One of the few universal rules of the developer community (and database people are no different), is we are all fascinated with what tools the next dev is using. As I prepare to move from one job to the next I’ve done some thinking about what my ideal setup would be. Here then, is a peek into my toolbox.
- 15(ish) inch, something light and sturdy with a good screen and a long battery life.
- At least 16 gb memory, the more the better.
- Fastest available video card.
- At least 3 USB ports (at least one of them USB3, the more the better)
- HDMI and VGA output.
- At least one solid state hard drive (minimum 250gb, the bigger the better)
- A good laptop keyboard (comfortable, nice spacing). I’ve always wanted a backlit keyboard but never tried one.
- A numeric keypad is nice but not required.
- I like to be an administrator on my laptop. Some corporate environments don’t allow this, but when possible I push for it. It makes life a lot easier when you find new tools you want to try.
I’m a multi-monitor guy. I’ll take three 19 inch (or larger) monitors over one gigantic monitor any day. I like to be able to spread my work out across a lot of monitor space, it makes it easier to compare things, keep an eye on processes while they run but still work on other stuff in downtime. I could definitely get by with two monitors, but I’m of the more is better camp. Honestly, I never thought much about monitors, any would do. Now that my eyes are starting to get older (just my eyes mind you), I appreciate higher quality monitors that are easier to look at for long days of writing queries.
I’ve used the Kensington Orbit trackball at home for years. It’s a great mouse. Recently I’ve heard a lot of good things about the Logitech MX Master. I like the idea of programming the buttons for common tasks (like SAVE).
- SQL Server Developer Edition (local instance, newest version available)
- Redgate SQL Toolbelt. I LOVE this suite of tools. Losing SQL Prompt would significantly impact my productivity.

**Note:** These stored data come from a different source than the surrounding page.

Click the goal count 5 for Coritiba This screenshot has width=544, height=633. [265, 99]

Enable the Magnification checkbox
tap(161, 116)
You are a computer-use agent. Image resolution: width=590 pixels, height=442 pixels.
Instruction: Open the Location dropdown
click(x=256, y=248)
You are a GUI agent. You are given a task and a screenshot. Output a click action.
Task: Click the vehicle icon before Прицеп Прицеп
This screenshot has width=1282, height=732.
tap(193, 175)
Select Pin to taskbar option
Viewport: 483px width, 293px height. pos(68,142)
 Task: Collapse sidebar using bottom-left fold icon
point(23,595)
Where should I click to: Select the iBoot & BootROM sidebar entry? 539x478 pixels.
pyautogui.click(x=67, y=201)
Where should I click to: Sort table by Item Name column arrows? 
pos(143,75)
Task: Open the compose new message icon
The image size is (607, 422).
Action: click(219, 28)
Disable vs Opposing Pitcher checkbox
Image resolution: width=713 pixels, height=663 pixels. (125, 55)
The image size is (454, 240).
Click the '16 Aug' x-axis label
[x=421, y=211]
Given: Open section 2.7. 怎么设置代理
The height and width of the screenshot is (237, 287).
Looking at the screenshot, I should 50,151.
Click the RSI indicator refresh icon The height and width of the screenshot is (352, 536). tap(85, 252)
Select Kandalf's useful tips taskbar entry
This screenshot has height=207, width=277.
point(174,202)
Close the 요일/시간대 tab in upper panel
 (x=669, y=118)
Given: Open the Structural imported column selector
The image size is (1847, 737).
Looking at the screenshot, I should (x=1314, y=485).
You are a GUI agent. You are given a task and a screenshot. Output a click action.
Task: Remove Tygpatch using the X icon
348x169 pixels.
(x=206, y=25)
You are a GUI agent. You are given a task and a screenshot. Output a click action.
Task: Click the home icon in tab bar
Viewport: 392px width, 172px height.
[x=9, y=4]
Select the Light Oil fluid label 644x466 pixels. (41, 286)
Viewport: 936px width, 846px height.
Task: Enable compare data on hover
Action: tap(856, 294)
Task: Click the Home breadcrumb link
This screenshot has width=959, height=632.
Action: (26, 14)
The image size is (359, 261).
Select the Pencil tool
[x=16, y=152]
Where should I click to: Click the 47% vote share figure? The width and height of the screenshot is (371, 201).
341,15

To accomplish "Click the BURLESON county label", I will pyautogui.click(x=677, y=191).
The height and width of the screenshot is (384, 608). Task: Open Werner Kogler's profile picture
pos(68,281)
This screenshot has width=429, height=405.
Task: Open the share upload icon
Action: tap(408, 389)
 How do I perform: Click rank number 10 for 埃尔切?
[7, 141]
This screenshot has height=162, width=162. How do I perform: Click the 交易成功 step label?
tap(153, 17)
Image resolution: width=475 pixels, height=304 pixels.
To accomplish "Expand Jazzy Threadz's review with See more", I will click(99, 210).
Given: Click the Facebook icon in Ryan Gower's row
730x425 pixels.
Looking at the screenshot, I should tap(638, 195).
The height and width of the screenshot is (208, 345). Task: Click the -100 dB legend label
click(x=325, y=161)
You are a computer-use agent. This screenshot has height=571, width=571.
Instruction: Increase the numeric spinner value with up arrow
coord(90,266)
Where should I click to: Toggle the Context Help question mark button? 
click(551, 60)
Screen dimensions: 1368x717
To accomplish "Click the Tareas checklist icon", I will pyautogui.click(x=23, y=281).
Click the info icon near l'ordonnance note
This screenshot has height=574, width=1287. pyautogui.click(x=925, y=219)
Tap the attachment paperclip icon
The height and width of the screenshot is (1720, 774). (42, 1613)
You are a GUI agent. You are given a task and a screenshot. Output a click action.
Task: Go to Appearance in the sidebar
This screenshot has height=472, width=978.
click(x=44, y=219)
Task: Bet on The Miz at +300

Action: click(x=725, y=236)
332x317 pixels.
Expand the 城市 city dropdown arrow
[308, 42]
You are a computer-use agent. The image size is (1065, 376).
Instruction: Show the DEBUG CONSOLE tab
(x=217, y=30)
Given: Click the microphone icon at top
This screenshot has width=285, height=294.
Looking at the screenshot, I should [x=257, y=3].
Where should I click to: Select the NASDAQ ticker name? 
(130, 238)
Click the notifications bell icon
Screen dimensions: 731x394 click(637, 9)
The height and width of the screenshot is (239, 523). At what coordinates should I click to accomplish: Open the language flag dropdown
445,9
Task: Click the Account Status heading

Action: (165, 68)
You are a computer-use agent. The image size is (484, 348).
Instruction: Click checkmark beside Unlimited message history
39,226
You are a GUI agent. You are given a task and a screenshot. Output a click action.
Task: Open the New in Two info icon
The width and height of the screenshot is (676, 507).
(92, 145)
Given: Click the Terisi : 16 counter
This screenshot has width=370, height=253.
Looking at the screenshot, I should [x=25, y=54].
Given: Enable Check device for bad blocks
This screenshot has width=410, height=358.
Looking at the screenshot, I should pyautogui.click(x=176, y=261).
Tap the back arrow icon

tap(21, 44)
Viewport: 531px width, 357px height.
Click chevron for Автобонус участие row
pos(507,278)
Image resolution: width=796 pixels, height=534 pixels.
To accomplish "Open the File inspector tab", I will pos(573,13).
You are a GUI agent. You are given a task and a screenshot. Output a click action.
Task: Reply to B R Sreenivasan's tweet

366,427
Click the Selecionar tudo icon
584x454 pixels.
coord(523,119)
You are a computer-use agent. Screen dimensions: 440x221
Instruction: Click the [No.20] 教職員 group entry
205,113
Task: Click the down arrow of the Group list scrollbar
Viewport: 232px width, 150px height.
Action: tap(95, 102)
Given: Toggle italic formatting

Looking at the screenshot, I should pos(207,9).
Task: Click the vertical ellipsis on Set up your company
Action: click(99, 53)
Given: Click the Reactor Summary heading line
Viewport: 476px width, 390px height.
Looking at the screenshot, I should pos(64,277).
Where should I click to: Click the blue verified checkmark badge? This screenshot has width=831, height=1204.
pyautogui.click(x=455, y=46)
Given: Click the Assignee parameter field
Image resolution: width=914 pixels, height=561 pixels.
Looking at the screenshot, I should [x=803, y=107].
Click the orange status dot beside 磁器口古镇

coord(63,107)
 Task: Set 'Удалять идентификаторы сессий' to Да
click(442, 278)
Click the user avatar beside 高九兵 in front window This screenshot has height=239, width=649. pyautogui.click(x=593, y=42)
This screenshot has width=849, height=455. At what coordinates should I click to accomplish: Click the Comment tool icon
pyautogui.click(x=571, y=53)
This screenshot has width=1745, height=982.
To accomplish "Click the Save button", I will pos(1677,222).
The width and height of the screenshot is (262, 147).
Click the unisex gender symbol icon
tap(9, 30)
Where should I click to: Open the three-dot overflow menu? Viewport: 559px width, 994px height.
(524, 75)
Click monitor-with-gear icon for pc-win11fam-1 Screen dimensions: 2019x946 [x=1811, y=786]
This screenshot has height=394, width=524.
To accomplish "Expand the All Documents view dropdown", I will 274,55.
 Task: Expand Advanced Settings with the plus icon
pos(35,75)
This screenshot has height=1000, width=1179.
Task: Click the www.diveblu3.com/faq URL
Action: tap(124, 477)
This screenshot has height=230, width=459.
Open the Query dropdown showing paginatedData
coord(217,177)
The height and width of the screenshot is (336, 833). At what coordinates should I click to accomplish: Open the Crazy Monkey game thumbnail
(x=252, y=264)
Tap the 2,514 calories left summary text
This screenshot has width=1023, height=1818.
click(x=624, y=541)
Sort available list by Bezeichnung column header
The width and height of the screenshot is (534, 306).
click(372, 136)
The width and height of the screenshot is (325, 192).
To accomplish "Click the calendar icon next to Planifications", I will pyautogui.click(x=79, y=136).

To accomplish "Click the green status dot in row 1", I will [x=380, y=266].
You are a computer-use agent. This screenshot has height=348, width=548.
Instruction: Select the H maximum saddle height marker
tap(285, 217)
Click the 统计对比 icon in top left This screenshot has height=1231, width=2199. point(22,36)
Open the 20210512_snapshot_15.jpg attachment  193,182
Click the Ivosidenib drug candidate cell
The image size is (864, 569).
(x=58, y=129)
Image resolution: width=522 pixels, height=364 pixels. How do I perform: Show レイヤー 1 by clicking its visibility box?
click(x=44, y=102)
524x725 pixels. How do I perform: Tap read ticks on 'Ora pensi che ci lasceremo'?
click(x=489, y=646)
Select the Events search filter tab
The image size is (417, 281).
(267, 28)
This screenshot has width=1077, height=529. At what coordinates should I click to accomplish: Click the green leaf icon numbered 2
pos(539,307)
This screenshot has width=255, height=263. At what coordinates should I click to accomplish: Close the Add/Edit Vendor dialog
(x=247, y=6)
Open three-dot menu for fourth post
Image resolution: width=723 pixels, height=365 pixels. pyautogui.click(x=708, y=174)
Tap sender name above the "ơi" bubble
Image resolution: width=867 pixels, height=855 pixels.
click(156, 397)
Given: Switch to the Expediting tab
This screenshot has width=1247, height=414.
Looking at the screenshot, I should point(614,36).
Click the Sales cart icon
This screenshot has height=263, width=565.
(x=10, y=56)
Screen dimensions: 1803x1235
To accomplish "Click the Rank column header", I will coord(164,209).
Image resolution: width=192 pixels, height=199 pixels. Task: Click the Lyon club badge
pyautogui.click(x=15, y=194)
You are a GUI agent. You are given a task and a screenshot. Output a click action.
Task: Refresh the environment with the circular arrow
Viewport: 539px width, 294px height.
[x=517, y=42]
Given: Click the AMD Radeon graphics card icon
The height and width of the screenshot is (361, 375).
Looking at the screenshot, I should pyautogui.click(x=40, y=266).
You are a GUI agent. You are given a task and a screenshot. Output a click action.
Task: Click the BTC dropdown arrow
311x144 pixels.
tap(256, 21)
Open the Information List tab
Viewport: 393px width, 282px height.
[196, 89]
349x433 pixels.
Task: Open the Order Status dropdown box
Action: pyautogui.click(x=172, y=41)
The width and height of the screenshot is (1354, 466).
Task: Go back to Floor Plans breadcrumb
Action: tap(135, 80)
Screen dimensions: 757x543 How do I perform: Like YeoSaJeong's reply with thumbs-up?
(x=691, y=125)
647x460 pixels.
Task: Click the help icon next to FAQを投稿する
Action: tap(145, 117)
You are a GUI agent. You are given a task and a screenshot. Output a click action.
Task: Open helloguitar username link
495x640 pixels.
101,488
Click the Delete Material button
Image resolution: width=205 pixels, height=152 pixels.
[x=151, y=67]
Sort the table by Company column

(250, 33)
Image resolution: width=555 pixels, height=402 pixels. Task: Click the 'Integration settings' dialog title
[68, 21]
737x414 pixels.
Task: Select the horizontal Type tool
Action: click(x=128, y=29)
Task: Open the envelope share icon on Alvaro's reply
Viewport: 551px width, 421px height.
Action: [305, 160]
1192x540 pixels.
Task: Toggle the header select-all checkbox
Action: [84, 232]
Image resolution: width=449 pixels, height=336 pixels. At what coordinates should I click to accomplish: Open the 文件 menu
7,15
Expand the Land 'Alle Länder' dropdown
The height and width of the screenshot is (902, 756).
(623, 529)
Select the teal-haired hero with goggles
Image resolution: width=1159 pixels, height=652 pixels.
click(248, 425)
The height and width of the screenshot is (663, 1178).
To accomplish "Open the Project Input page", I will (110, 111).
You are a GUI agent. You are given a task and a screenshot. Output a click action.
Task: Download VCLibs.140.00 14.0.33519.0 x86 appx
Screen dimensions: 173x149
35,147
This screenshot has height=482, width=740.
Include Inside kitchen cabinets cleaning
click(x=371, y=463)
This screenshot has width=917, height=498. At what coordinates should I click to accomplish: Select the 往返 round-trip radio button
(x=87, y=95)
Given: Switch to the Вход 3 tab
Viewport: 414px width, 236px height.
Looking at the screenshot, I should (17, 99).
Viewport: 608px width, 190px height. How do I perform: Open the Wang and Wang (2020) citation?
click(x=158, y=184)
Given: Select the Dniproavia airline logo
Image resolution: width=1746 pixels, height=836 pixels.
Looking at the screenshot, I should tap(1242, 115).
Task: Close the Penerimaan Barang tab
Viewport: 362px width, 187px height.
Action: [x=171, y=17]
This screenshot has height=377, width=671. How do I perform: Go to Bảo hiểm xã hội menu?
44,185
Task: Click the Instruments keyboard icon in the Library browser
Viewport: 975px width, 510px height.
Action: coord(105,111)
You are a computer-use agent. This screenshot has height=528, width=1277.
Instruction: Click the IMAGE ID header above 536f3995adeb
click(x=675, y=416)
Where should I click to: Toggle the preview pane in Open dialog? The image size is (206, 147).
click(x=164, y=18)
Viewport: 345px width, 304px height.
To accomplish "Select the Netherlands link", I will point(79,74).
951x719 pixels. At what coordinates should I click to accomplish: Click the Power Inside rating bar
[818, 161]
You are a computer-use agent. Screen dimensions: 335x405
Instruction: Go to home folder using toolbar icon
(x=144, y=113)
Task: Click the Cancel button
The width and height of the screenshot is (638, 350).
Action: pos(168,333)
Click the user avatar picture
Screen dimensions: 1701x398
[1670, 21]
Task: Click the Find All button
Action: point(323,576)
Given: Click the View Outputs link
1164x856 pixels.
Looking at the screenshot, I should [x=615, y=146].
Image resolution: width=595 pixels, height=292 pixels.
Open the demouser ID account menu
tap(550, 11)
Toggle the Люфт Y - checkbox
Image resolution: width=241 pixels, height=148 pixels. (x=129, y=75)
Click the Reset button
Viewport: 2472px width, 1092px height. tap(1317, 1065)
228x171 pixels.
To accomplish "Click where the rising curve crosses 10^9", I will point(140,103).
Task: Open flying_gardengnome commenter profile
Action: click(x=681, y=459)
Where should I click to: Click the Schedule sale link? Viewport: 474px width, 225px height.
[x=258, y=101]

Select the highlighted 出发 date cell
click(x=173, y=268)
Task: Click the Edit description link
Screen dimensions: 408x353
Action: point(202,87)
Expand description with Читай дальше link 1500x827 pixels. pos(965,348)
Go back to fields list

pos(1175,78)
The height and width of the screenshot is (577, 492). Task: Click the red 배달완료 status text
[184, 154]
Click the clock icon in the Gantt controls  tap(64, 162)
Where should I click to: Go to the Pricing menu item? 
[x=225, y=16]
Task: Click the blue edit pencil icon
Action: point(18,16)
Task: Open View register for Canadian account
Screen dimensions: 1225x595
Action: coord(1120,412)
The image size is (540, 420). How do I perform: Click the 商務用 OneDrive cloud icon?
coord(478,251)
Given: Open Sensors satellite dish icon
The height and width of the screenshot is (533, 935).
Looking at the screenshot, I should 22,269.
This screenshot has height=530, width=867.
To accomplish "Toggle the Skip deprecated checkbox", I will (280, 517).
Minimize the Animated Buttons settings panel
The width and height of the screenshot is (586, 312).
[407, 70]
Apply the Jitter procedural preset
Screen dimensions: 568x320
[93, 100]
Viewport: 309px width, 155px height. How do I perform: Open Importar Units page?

- Redgate SQL Search. I use this free add on for SQL Management studio every day. If you don’t have it already, download it now.
- SQL Smash. If I couldn’t get SQL Toolbelt, THIS is the tool I would fall back on. It does all the things I need the most (code formatting, find dependencies, recent tabs and a LOT more) and it is significantly less expensive. There’s even a free community edition available now!
- BIDS helper
- BIML Express
- Tableau. I LOVE Tableau. It’s an amazing tool for ad-hoc data visualization. I’ll likely start to branch out and try PowerBI soon, but Tableau will always have my heart. Note: If you want to get your feet wet with Tableau (for free), try Tableau Public.
- Notepad++ or Sublime text editor. I’ve used both, I love both.
- Microsoft Office Suite.
- MightyText. I’m remarkably frugal (cheap). This is one of the very few tools I pay for every month. It let’s me handle all my phone texting from my laptop. It’s wonderful.
- Online storage. Box.com, DropBox, Google Drive. I’ve used them all and they are all good. I find myself moving more and more of my storage to the cloud.
- Slack. I love/hate slack. It can be overwhelming when there is a lot of chats running at the same time, but the ability to search any past chat is wonderful.
- WordPress. I’m a blogger now. This is how I get it done.
- IFTTT. IF This Then That. This is a remarkable tool. The more I use it, the more I love it.
- Buffer. A great tool that I haven’t utilized to it’s fullest yet.
- Spotify. Sometimes I just need a little Motown to make the query work. This might be the best $15 I spend each month.
This really should be (and likely will be) a post of it’s own. To keep it simple, my go-to for high quality video training is Pluralsight. If I need a blog post to help me figure something out I know I can always count on Simple Talk to have an answer. My current favorite video training for personal development is Verbal to Visual.
So there you go. My setup is pretty simple really. I’m always on the lookout for new tools (especially free or inexpensive ones). I’ve moved away from a lot of the online productivity tools I’ve tried over the years (Asana, Trello, Toggl). Of the three, I think I liked Trello the best. They are all good tools, but I’m having better luck with my bullet journal now.